By : Nav Kullar
April 18, 2018 12:00 AM
The speed, convenience and security with which people are able to pay for things is playing an increasingly important part in their lives.
Payments technology is evolving, and consumers are becoming increasingly accustomed to making secure, seamless transactions in real time. Financial institutions need to meet these expectations in order to stay competitive.
One particular area of life that could be transformed by ongoing innovation in the payments space is travel.
As anyone who has ever embarked on a particularly long journey or been stuck in traffic when in a rush to get somewhere will know, travelling can be one of the most stressful and irritating of life’s common experiences.
According to a poll of 2,000 UK consumers by Nurofen Express, reported by the Independent, 12 of the 50 most annoying things in modern life are related to travel and transport. Being stuck in traffic, train fares and not having enough change for the car park all featured on the list.
Is it possible that the development of new payment options could help to alleviate these irritations?
Visa certainly believes so, having recently launched the Transportation Center of Excellence, the aim of which is to offer consumers “a better experience for any mode of travel, whether by air, rail or car”. The company plans to engage directly with airlines, transit operators, car manufacturers, parking operators, fuel providers and other organizations to support the integration of new payment technologies into all kinds of journeys.
Specific examples of new transaction methods that can boost convenience and save time for travelers include in-car computer systems that facilitate payments for fuel, food and even ‘insurance by the mile’. This could tap into the trend of growth in connected cars.
Visa is also looking into innovations to reduce the inconvenience of finding and paying for parking, as well as new approaches to journey planning, ticketing and in-flight experiences in air travel.
Bill Gajda, senior vice-president of innovation and strategic partnerships at the company, pointed out that today’s consumers “simply want to get to their next destination quickly and easily”, regardless of how or where they are travelling.
“Unfortunately, purchasing tickets, paying for parking or filling up the car is often inconvenient, involving long lines, complicated ticketing machines and outdated transit systems,” he continued.
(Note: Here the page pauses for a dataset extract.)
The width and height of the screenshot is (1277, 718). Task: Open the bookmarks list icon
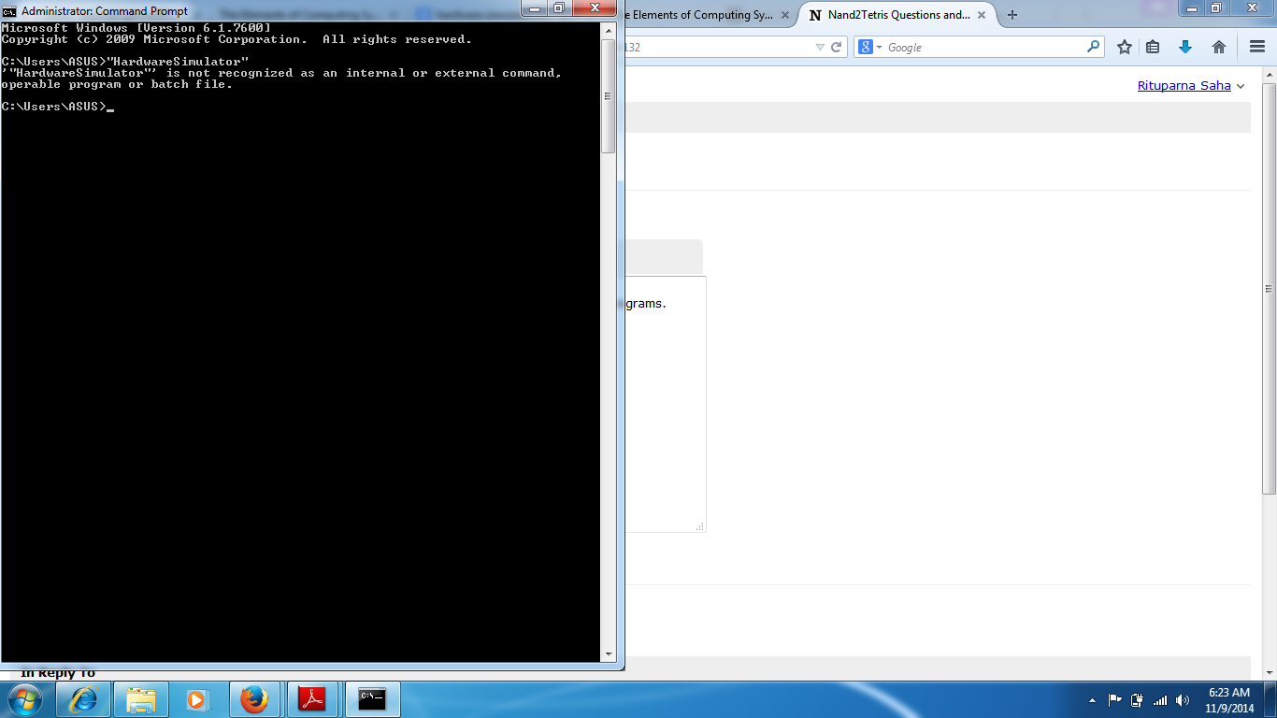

“The Transportation Center of Excellence examines how new technologies can transform the consumer experience by using digital credentials to make it easier for travel and transportation providers to seamlessly integrate payments into the customer journey.”
The explosion of contactless payments in certain key markets is a prime example of how consumers are willing to embrace new transaction technologies that provide clear and practical benefits in day-to-day life.
Transport for London announced in July 2017 that the number of journeys made by contactless payment on the UK capital’s transport network had passed the one billion mark. Looking beyond travel, recent figures from Worldpay showed that the use of mobile contactless payments for in-store purchases had “passed a tipping point” in the UK.
While the UK is one of the strongest examples of the success of contactless payments – and how readily consumers will adopt new transaction technologies that maximize convenience – there are many other markets where innovation in the payments space is having a huge impact.
As the payments industry continues to evolve and customers place greater expectations on their service providers, travel and transportation will be one of the most exciting spaces to track cutting-edge trends and monitor how change is having a positive impact on the lives of consumers.